● **WHAT TO DO**: Reproduce the rows verbatim, from the first row through the line containing "click(x=459, y=308)", including that line.

═════ DATASET EXTRACT ═════

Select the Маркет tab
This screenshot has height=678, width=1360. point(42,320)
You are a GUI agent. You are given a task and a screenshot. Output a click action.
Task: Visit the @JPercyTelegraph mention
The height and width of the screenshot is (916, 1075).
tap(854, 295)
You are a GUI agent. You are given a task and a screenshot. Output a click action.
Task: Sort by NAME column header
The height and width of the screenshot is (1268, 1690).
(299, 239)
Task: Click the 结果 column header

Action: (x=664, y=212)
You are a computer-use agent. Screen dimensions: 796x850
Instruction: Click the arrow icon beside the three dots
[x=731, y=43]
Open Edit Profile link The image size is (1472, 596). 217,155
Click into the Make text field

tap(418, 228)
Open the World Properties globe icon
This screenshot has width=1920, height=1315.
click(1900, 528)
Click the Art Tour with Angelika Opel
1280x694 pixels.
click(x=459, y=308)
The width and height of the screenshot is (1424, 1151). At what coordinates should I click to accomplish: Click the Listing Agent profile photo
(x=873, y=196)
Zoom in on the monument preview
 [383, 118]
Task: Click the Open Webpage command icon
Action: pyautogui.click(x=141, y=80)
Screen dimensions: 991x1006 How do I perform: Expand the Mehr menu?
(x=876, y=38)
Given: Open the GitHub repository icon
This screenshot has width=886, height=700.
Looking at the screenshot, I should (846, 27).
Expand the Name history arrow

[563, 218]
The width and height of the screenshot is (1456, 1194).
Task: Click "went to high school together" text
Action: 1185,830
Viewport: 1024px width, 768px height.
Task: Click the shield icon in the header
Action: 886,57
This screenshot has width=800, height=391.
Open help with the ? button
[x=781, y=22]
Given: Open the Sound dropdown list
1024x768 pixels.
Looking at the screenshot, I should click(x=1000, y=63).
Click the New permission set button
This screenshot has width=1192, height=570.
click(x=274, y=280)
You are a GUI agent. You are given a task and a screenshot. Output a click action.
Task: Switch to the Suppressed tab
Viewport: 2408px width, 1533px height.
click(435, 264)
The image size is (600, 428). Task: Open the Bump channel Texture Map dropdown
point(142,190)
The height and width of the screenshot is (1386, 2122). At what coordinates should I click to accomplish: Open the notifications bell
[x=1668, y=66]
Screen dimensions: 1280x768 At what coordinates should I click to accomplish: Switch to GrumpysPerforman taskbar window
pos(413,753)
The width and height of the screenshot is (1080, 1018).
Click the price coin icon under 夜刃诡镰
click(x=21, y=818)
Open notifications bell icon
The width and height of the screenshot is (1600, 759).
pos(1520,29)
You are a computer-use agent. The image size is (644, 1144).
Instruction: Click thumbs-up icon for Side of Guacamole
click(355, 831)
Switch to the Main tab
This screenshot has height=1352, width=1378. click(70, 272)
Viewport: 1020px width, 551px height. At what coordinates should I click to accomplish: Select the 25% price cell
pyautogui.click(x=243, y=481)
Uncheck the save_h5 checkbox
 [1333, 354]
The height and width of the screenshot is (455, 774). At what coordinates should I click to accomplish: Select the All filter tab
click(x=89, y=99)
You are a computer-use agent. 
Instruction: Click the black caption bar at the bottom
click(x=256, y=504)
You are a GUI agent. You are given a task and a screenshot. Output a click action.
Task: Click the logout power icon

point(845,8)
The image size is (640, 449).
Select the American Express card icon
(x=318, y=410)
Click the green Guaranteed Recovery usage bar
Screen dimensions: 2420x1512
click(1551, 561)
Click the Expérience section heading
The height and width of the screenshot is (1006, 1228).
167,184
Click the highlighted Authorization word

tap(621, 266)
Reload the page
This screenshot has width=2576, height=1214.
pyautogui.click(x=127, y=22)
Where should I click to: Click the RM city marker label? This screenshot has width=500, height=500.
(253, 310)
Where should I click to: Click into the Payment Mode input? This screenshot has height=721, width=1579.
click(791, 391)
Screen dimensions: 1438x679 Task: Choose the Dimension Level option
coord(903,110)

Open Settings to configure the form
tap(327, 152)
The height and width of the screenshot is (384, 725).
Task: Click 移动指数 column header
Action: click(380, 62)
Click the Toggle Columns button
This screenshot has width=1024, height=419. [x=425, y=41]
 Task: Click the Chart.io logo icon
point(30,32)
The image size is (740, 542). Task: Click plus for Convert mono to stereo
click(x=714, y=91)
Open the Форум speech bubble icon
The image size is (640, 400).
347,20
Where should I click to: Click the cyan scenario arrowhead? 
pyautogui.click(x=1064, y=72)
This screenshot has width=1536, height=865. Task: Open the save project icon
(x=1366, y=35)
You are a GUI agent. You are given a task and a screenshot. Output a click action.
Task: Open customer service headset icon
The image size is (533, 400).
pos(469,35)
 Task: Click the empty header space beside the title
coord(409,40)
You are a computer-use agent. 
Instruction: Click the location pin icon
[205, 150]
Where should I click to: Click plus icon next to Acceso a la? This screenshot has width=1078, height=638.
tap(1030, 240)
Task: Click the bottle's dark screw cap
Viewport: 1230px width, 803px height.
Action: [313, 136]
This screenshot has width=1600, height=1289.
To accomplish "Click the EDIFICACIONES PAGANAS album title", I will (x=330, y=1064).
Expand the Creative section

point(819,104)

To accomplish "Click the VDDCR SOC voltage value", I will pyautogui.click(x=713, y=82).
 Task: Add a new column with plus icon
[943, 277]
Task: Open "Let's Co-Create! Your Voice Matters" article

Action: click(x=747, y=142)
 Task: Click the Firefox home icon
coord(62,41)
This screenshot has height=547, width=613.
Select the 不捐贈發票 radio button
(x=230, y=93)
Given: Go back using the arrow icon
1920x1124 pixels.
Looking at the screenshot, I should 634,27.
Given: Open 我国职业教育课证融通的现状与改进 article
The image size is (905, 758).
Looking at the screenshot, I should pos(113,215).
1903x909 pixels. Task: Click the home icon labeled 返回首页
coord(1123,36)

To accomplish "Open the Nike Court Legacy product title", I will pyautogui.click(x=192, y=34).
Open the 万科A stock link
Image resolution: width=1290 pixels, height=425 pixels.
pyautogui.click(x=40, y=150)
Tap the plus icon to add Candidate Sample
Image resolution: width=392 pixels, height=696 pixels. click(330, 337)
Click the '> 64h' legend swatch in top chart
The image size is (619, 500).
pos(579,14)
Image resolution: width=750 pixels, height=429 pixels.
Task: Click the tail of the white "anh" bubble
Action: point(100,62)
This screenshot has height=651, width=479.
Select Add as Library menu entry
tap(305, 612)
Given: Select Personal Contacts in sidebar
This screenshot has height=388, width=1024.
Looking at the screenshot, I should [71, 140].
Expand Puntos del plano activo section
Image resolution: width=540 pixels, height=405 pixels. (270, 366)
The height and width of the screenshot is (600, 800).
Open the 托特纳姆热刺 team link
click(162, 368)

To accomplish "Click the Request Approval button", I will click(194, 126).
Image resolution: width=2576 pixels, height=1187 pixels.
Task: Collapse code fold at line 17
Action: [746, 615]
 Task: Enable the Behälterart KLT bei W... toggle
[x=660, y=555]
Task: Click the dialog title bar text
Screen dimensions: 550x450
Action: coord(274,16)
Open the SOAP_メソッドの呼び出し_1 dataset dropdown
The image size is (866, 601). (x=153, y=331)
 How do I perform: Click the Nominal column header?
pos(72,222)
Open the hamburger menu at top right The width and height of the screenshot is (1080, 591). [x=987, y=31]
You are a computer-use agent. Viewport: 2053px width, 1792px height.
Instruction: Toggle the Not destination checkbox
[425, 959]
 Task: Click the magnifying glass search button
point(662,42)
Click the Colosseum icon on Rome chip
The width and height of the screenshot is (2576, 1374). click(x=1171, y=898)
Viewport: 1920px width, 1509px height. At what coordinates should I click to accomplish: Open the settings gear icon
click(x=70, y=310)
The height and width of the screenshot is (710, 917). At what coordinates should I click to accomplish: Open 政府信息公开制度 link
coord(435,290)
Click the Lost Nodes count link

═════

● **EXERCISE RESPONSE**:
Select the Маркет tab
This screenshot has height=678, width=1360. point(42,320)
You are a GUI agent. You are given a task and a screenshot. Output a click action.
Task: Visit the @JPercyTelegraph mention
The height and width of the screenshot is (916, 1075).
tap(854, 295)
You are a GUI agent. You are given a task and a screenshot. Output a click action.
Task: Sort by NAME column header
The height and width of the screenshot is (1268, 1690).
(299, 239)
Task: Click the 结果 column header

Action: (x=664, y=212)
You are a computer-use agent. Screen dimensions: 796x850
Instruction: Click the arrow icon beside the three dots
[x=731, y=43]
Open Edit Profile link The image size is (1472, 596). 217,155
Click into the Make text field

tap(418, 228)
Open the World Properties globe icon
This screenshot has width=1920, height=1315.
click(1900, 528)
Click the Art Tour with Angelika Opel
1280x694 pixels.
click(x=459, y=308)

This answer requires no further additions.